Saturday, September 28, 2013

The Opposite of Love - Novel Synopsis

                                                                                      

The Opposite of Love
—T.A. Pace


For a woman who is exploring her sexual boundaries for the first time, there is a fine line between adventurous and dangerous, especially in Las Vegas.

Melanie Leon is a 39-year-old woman who has never been married and has no children. A Las Vegas resident since the age of six, her career in real estate has dominated her adult life, and her friends and family—particularly her mother—are adamant that she start getting serious about finding a mate. Facing it as a challenge and approaching the endeavor willing to work, she meets James Perolo, a 42-year-old Metro police officer.

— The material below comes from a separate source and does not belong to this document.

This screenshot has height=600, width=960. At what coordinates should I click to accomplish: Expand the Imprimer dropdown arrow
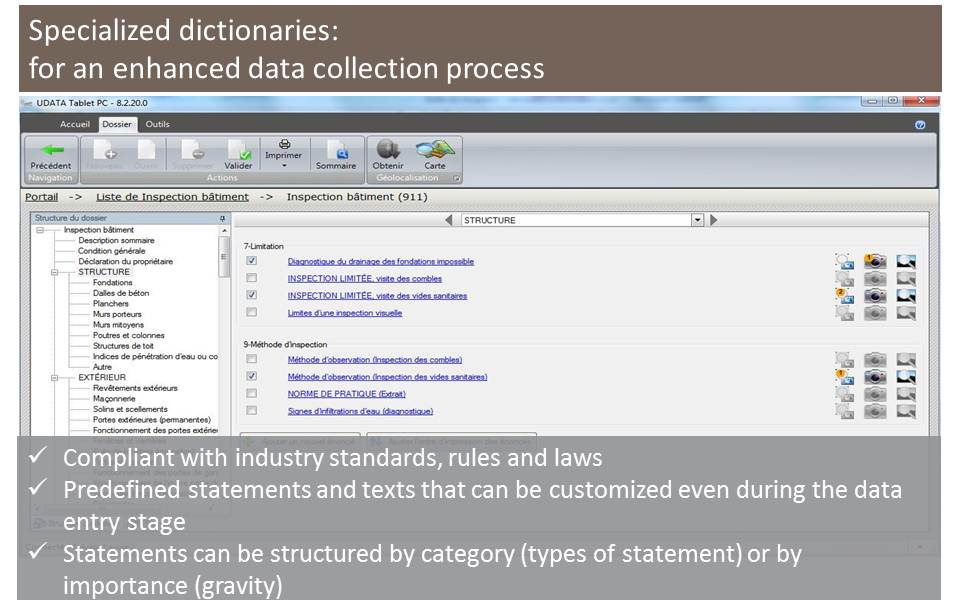point(284,166)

James was born and raised in Las Vegas until the age of twelve when his alcoholic, drug-addicted prostitute mother sent him to California to live with his grandmother. He grew up under her care to become a police officer in Los Angeles, transferring back to Las Vegas when he was twenty-two. During his subsequent twenty-year career, he has gone from idealistic kid who wants to fix the Las Vegas that destroyed his parents, to motivated pragmatist who wants to limit the effects debauchery and poverty have on his community, to defeated realist who simply wants to make sergeant, get a desk job, and avoid the dregs of Vegas society.

James finds in Melanie a proud, classy, independent woman—a different breed from the type of woman he usually dates. However, he finds himself tugging her in directions that she’s never gone before to prove that she is willing to sacrifice her comfort for him in a way his mother was not.

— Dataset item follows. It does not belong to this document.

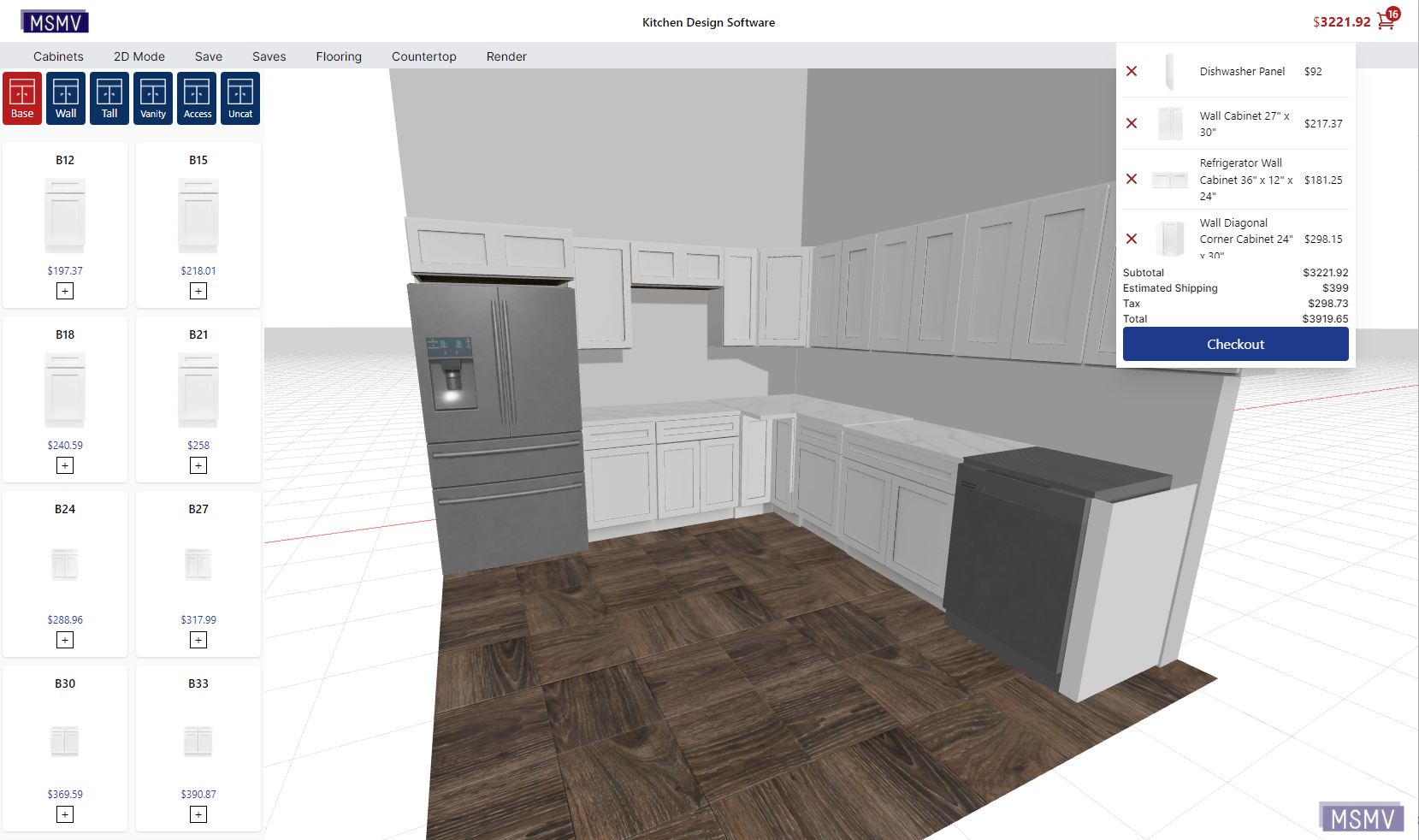Open the shopping cart icon
The image size is (1419, 840).
click(x=1386, y=21)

Melanie finds in James a handsome blue-collar man with virtuous beliefs and boundless sexual energy. She has stepped outside her norm to date him, and he pushes her boundaries sexually, challenging her to try things she’s never done before—some with very positive results, some not as much. From spanking, to exhibitionism, to sex clubs and more, Melanie is taken on a journey that both scares her and turns her on immensely, once she can get past not knowing what’s around the corner. This is especially hard for her, as she has been clinging desperately to her sense of control since her father died in a terrible accident when she was nine.

Melanie and James come to a roadblock in their relationship—James because he has not told her the truth about his mother, and Melanie because she is still holding onto the horror of her father’s death, something she has never talked about with anyone.

An homage to Erica Jong’s “Any Woman’s Blues,” “The Opposite of Love” is a psychological/sexual ride through Las Vegas and its local sex scene as experienced by two lovers who will challenge each other’s ability to accept them, as well as their own ability to accept themselves.